Arabica coffee futures on ICE on Friday retreated toward the 16-month low set last week as prospects of a record global crop in 2012-13 threw the market on the defensive.
May arabica dropped 3.20 cents or 1.7 per cent to close at $1.862 (Dh6.83) a pound. The session low was at $1.856, just a hair above the $1.851 hit on Thursday, the lowest level for the second month since mid-October 2010.
Prices have fallen nearly 40 per cent from peaks hit in May 2011 as the prospect of a much larger global crop in 2012-13 has helped to ease concerns about tight supply and dampen investor appetite for the commodity.

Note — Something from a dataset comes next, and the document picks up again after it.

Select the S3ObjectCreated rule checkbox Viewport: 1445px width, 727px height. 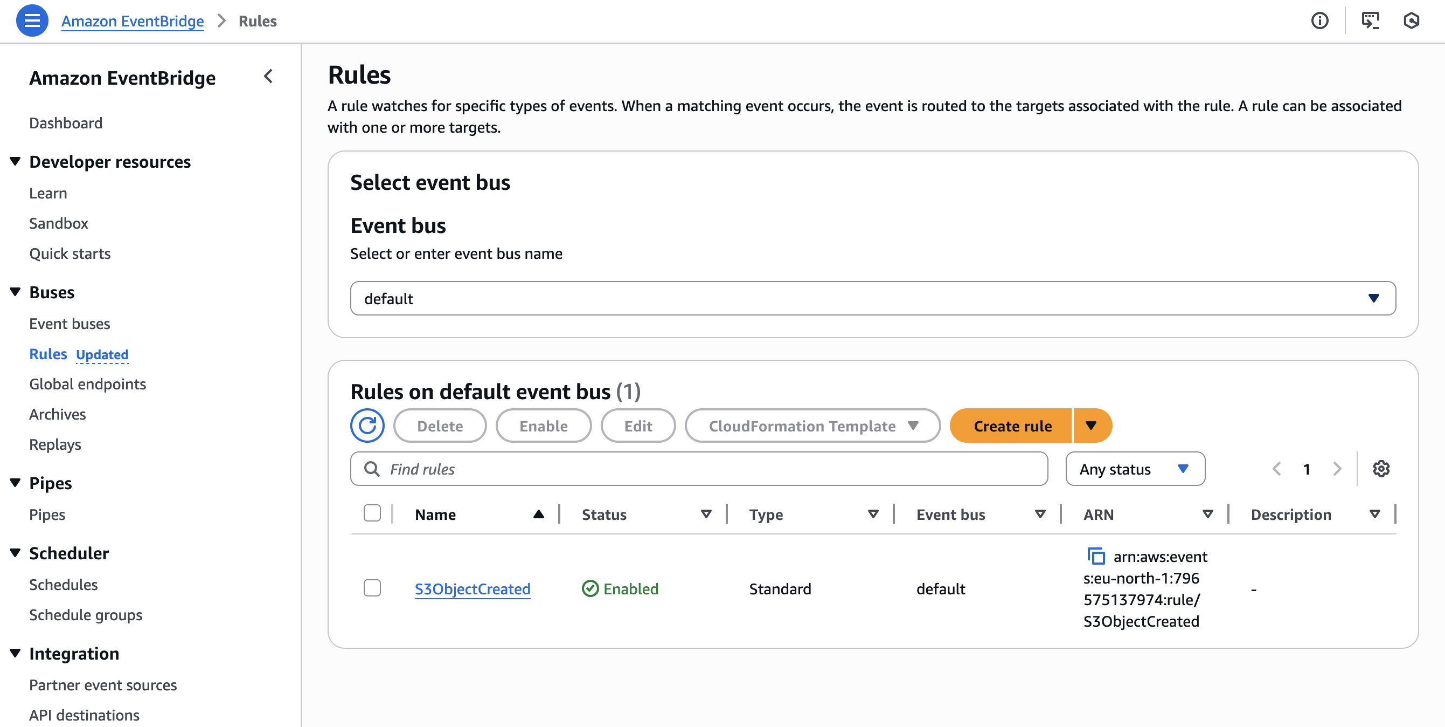point(372,588)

"The market is now well off those  highs and there has been a growing feeling as 2012 progresses that there is currently more downside potential than upside for the market given the prospect of a return to world surplus in 2012-13," said Andrea Thompson, analyst at CoffeeNetwork, a subsidiary of INTL FC Stone. World coffee production was projected to rise to a record 146 million (60kg) bags in 2012-13, up 11 million bags from 2011-12, Thompson said in a report.
"Given the outlook of a record crop in Brazil, financial investors are betting on falling prices and are thereby contributing to the price slide," Commerzbank said in a report.
"In view of the continued tight supply, we regard the price slide to below the $2 per pound mark as unsustainable and expect arabica prices to recover in the coming months," it added.
International Coffee Organization head Roberio Oliveira Silva also said on Thursday the he did not see the fall in prices continuing due to growing demand.
Dealers said there may be scope for a short covering rally in the near future.
Country Hedging analyst Sterling Smith said the softs complex will continue to be influenced by developments in global markets.